Dr. Getwell was amazed when he found out that Granniana had never had an operation in her life, and had never taken medicine. “So you’ve even jumped out of the window and didn’t need any medical assistance. You could do it without medical assistance? You’ve never even take painkillers?!” He wheeled around in his study seat and opened a cabinet. He took out something and held it up for us to see. It was pretty much just like an asthma puffer. It probably was just what it looked like and wasn’t anything else. But why an asthma puffer? Granniana had never complained of asthma or anything like that. Had she ever given the doctor that impression?
Dr. Getwell had never even listened to my grandma’s breathing with a stethoscope. Asthma is a terrible condition to have.
“It sounds, Mrs.

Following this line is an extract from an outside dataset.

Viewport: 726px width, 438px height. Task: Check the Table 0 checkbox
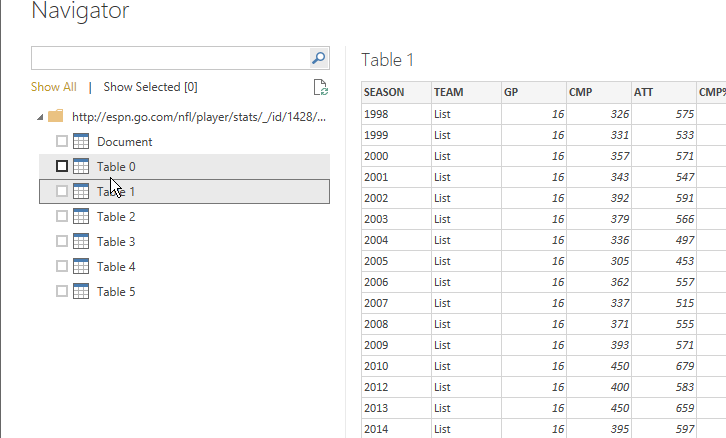coord(62,167)
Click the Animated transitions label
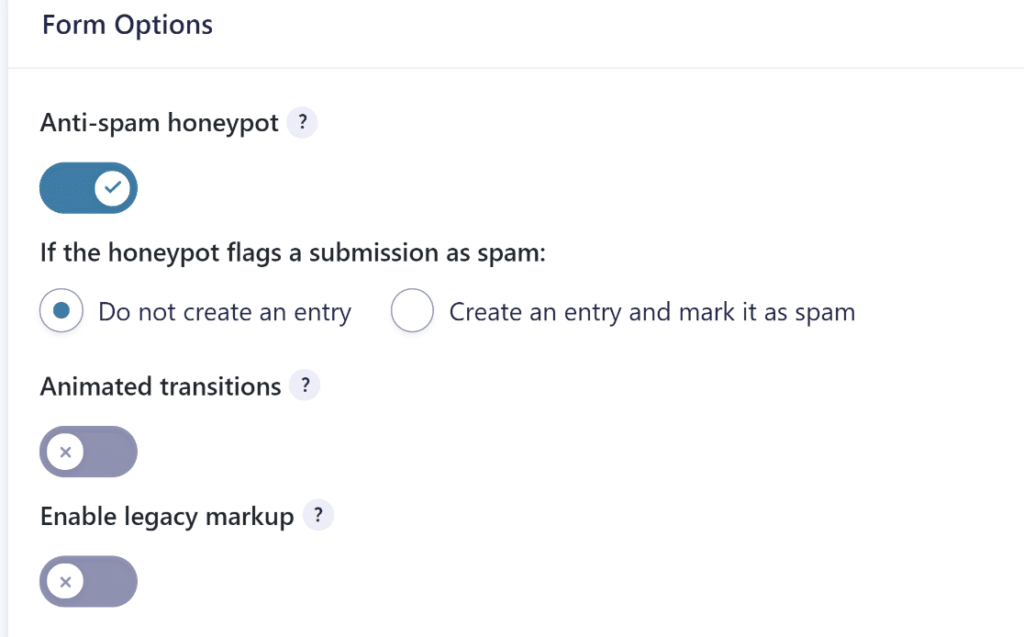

Orchard, like you know just the secret to a happy healthy life which doctor’s certainly have known about for hundreds of years but don’t use in their practice.” This gave me something to hope about – a secret miracle drug. Dr. Getwell continued. “It’s because it isn’t pharmaceutical and it shouldn’t have to cost money.
What was it?
“It’s laughter. Laughter makes everyone feel better. The fact of life,” – with a pause of empathy – “is some people go to their graves or urns with their sicknesses and it’s never found out what it was that killed them until their autopsy. Or, they never find out at all.” He saw the look of slight distress on what must have been both my face and Granniana’s. Dr. Getwell smiled a little, and I was glad he smiled.
“Now, I’m not saying these stomach pains you have, Mrs. Orchard, are going to harass you the rest of your life.” Pfewf. “And you might find out the cause, one day. Maybe you will get well soon, or get well later. Who knows?” Dr. Getwell shrugged. “But I insist you take my advice for now. Don’t worry about what has been causing your illnesses and what to do,” said Dr. Getwell. “My advice is to just laugh it off.”
At first, we believed there was more to listen for. Granniana and I watched carefully and waited. But this was all his advice – besides the back brace.
I started to believe there really was no doubt about it. The doctor was getting rude now. Wasn’t it rudeness? He was ordering us to just laugh it off.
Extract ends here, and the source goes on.